Lors de sa première publication, ce poème portait le titre « Recours didactique[1] ». Miron définit, dans ce poème, sa conception du poète. Il trace sa propre évolution (de poète de la solitude à ses tout débuts à poète engagé), il montre les difficultés qu’il doit assumer, en tant que poète québécois confronté à une situation qu’il juge difficile (la pauvreté culturelle des Canadiens français, la confusion qui s‘ensuit). Il montre que son grand engagement à défendre la « cause québécoise » finit par influencer sa vie privée.
1. Si vous en ignorez la signification, cherchez dans le dictionnaire les mots et les expressions qui suivent :
- au long cours (v. 1) : voyage
en mer.
- haut lieu (v. 2) : Vx Place (d'une personne, d'un groupe) dans la hiérarchie sociale.
- mors (v. 4) : Pièce du harnais, levier qui passe dans la bouche du cheval et
qui, en appuyant sur les barres, sert à le diriger.
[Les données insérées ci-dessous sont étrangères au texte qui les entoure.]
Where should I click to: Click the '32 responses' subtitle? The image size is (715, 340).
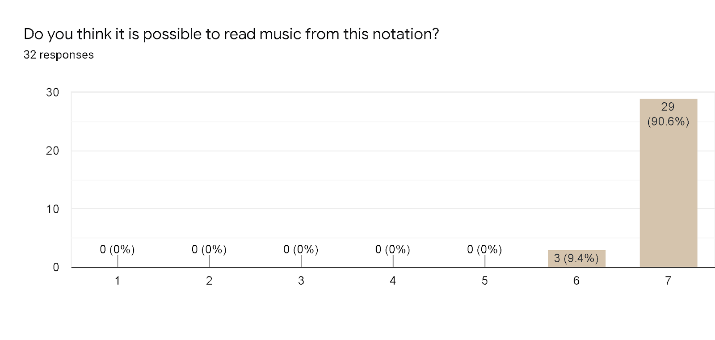(x=59, y=55)
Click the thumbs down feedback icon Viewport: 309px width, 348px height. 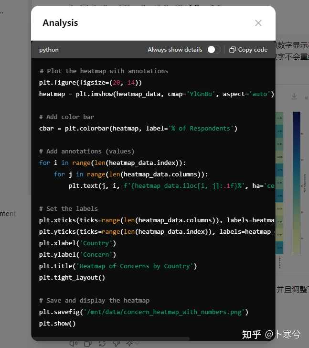pos(116,343)
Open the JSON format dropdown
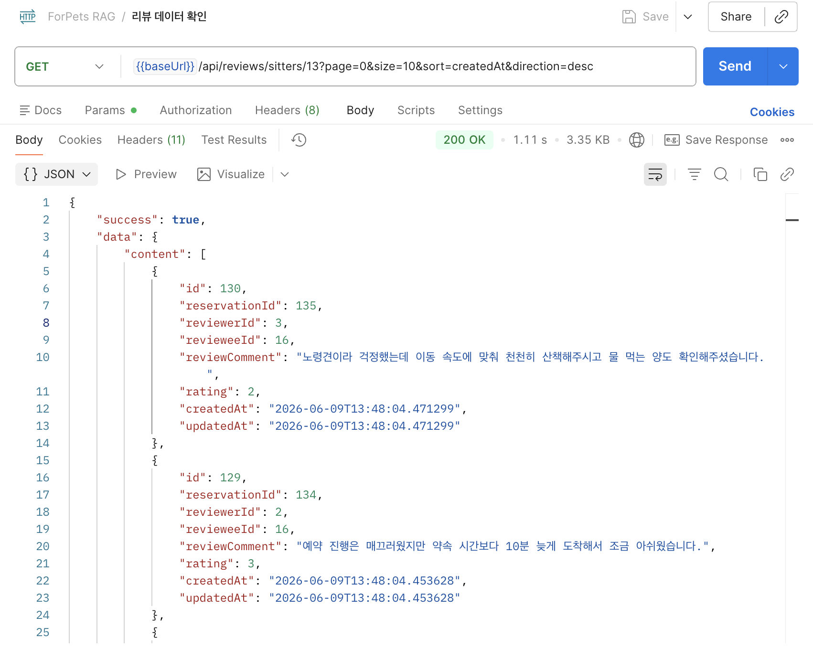Image resolution: width=813 pixels, height=649 pixels. point(57,174)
- s'étiolait (v. 7) : Rendre (une plante) grêle et décolorée, par
manque d'air, de lumière. Abstrait
Affaiblir, atrophier.
- crue (v. 8) : Élévation du niveau dans un cours d'eau, un lac.
- résineux (v. 13) : Élévation du niveau dans un cours d'eau, un lac.
- abattis (v. 14) : Région. (Canada) Abattis ou
abatis : terrain (entièrement ou partiellement) déboisé, qui n'est pas
encore essouché.
- rance (v. 17) : Se dit d'un corps gras qui a pris une odeur forte et
un goût âcre.
- anarchie (v. 19) : Confusion due à l'absence de règles ou d'ordres
précis.
- simulacres (v. 27) : Objet qui en imite un autre.
2. Ce poème contient deux champs lexicaux importants (les difficultés, la lutte). Associez tous les mots du poème qui appartiennent à l'un et à l'autre. Utilisez le tableau ci-dessous.
Les
difficultés |
La lutte |
Frissonnent, s’étiolent, désespoirs, injustices,
détresse, infériorité, mal, sépare, rance odeur, sang, anarchie, guerre,
danger, péril, confusion, éparpillés, débris, simulacres. |
Camarades
(sens : compagnons de combat), combats, railler de haut, bête dans nos
pas, abattis, colères, luttent, montent la garde |
Les strophes 1 à 4 : comment concilier la poésie et l'engagement social
3. À qui s'adresse Miron dans les strophes 1 à 4 ? Pour leur dire quoi ?
À ses anciens amis pour leur dire qu’il a changé, que sa poésie a pris un nouveau tournant. Il n’est plus un poète au « visage conforme » (v. 5) dont la poésie n’exprime que son « je », que ses problèmes personnels, que ses espoirs (« qui frissonnait dans les parallèles de ses pensées » (v. 6). En d’autres termes, il est devenu un poète solidaire.
4. Relevez la structure temporelle des strophes 1 à 4.
Passé - présent
5. Que signifie l’expression « mon poème a pris le mors obscur de nos combats » (v. 4) ?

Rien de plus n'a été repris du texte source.